Please rewrite everything from the line containing "Image resolution: width=1200" down to the line containing "Action: tap(15, 352)", putting "document" in place of "notebook" and keeping every other part of those lines the same.

Dataset records:
____
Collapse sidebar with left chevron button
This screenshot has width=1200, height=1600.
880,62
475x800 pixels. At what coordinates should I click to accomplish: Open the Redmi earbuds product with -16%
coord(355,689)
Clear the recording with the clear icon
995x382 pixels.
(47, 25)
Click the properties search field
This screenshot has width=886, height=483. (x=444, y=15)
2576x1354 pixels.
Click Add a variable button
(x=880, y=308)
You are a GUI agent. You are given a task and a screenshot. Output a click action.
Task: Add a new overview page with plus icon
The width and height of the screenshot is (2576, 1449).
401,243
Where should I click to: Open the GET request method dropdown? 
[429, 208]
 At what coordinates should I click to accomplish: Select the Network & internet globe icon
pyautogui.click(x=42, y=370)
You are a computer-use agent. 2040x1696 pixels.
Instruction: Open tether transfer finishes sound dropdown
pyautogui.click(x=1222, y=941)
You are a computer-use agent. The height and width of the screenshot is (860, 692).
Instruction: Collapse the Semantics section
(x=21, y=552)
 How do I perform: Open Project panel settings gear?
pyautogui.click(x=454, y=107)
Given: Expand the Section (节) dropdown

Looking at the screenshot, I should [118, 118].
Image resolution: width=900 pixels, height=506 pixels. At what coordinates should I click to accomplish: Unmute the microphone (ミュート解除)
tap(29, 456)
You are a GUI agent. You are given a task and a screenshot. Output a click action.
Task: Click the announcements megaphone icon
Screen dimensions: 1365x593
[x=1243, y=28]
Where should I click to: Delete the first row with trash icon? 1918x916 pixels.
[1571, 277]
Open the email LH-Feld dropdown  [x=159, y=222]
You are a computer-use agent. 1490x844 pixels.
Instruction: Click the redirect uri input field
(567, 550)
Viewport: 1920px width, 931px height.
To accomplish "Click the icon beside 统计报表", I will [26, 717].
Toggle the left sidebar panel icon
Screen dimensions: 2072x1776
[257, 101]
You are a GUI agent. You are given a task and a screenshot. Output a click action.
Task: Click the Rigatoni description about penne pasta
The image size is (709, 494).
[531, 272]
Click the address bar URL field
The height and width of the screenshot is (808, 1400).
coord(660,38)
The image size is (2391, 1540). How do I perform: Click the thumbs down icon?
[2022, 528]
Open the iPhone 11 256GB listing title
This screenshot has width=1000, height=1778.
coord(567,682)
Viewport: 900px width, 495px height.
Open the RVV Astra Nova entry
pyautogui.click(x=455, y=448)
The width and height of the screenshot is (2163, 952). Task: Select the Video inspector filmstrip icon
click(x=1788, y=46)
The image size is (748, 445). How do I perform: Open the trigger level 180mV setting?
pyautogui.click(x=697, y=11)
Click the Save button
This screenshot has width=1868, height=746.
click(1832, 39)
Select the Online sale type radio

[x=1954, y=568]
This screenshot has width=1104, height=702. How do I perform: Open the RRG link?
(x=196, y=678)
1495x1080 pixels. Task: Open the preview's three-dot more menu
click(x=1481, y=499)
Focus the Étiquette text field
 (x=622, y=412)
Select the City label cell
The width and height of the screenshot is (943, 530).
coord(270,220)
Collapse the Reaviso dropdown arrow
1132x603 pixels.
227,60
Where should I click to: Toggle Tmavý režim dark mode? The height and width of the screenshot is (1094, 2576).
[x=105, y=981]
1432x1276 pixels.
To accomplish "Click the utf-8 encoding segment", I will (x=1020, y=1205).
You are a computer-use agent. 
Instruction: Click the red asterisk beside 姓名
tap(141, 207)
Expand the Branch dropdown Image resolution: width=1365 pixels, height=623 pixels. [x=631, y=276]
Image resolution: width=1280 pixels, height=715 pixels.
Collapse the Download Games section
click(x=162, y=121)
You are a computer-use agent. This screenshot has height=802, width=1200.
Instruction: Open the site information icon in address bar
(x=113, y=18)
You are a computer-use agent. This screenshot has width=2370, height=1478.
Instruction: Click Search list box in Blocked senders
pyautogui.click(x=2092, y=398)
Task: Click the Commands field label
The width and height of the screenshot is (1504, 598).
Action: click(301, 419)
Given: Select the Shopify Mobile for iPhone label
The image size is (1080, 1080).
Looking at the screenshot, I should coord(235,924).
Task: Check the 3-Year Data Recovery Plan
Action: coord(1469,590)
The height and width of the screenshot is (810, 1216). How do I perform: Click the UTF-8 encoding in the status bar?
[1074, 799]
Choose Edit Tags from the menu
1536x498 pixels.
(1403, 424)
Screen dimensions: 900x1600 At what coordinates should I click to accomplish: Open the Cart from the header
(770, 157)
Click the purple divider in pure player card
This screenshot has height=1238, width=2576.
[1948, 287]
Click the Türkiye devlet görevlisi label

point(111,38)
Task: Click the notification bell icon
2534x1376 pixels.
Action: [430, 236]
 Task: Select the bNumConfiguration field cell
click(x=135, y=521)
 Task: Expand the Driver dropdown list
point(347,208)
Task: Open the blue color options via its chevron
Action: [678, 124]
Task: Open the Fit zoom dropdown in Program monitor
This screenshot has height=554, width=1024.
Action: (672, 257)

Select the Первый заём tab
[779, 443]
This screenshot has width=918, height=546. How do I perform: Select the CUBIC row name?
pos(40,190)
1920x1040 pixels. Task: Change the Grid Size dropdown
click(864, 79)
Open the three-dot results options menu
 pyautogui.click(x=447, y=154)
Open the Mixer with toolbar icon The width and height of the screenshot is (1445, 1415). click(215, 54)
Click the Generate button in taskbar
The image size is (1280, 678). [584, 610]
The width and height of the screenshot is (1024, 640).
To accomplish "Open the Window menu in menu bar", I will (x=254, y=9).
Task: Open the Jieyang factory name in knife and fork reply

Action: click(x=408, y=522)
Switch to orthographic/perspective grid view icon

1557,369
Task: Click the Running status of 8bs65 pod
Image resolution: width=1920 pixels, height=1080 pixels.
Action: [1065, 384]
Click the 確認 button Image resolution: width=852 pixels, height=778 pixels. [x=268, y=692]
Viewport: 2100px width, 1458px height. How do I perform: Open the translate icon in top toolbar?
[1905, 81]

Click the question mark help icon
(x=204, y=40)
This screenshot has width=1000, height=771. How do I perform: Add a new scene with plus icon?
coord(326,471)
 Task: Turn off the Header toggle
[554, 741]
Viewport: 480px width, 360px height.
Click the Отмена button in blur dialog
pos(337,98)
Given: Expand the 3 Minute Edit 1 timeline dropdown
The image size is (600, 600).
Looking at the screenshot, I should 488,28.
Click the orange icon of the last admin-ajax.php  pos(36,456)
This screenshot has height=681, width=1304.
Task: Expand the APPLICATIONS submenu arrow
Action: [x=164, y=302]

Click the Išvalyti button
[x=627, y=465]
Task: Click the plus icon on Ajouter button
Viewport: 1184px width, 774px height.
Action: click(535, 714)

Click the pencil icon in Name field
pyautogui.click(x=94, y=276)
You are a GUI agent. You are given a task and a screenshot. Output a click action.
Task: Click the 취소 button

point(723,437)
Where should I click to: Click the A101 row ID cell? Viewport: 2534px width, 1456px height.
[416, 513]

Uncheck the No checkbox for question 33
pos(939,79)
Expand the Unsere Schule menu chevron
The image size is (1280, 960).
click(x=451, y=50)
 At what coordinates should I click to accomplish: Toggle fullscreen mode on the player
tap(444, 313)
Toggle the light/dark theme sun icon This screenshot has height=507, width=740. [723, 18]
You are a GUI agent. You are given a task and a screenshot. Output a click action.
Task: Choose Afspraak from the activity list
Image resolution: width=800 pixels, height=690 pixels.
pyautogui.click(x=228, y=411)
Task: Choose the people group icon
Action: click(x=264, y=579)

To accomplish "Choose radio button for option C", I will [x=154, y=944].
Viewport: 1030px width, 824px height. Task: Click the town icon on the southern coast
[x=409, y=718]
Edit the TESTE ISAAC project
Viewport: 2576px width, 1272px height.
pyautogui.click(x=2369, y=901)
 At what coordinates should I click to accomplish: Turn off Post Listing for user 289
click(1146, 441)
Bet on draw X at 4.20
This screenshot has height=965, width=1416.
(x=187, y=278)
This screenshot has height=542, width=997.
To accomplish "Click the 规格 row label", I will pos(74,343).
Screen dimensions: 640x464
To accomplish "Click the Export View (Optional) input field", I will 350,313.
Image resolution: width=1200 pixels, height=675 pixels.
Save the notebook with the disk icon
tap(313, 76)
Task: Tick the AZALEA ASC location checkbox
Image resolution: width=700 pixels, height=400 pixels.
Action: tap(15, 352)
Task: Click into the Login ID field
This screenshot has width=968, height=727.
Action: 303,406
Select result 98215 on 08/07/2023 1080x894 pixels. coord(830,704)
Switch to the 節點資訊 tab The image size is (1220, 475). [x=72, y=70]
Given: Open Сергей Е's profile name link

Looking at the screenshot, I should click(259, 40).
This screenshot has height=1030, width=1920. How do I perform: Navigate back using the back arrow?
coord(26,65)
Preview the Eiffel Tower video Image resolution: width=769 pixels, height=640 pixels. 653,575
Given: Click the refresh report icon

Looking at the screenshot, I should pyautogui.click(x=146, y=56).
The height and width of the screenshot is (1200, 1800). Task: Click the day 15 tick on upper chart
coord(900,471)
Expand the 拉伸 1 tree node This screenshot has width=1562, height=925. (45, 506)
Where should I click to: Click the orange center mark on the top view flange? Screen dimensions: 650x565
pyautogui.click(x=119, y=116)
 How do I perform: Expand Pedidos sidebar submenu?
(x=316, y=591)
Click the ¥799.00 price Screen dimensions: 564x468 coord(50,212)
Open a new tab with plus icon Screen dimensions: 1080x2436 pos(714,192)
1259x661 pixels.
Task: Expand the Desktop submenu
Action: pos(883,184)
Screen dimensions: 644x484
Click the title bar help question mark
____
# Solution to this exercise:
Image resolution: width=1200 pixels, height=675 pixels.
Save the document with the disk icon
tap(313, 76)
Task: Tick the AZALEA ASC location checkbox
Image resolution: width=700 pixels, height=400 pixels.
Action: tap(15, 352)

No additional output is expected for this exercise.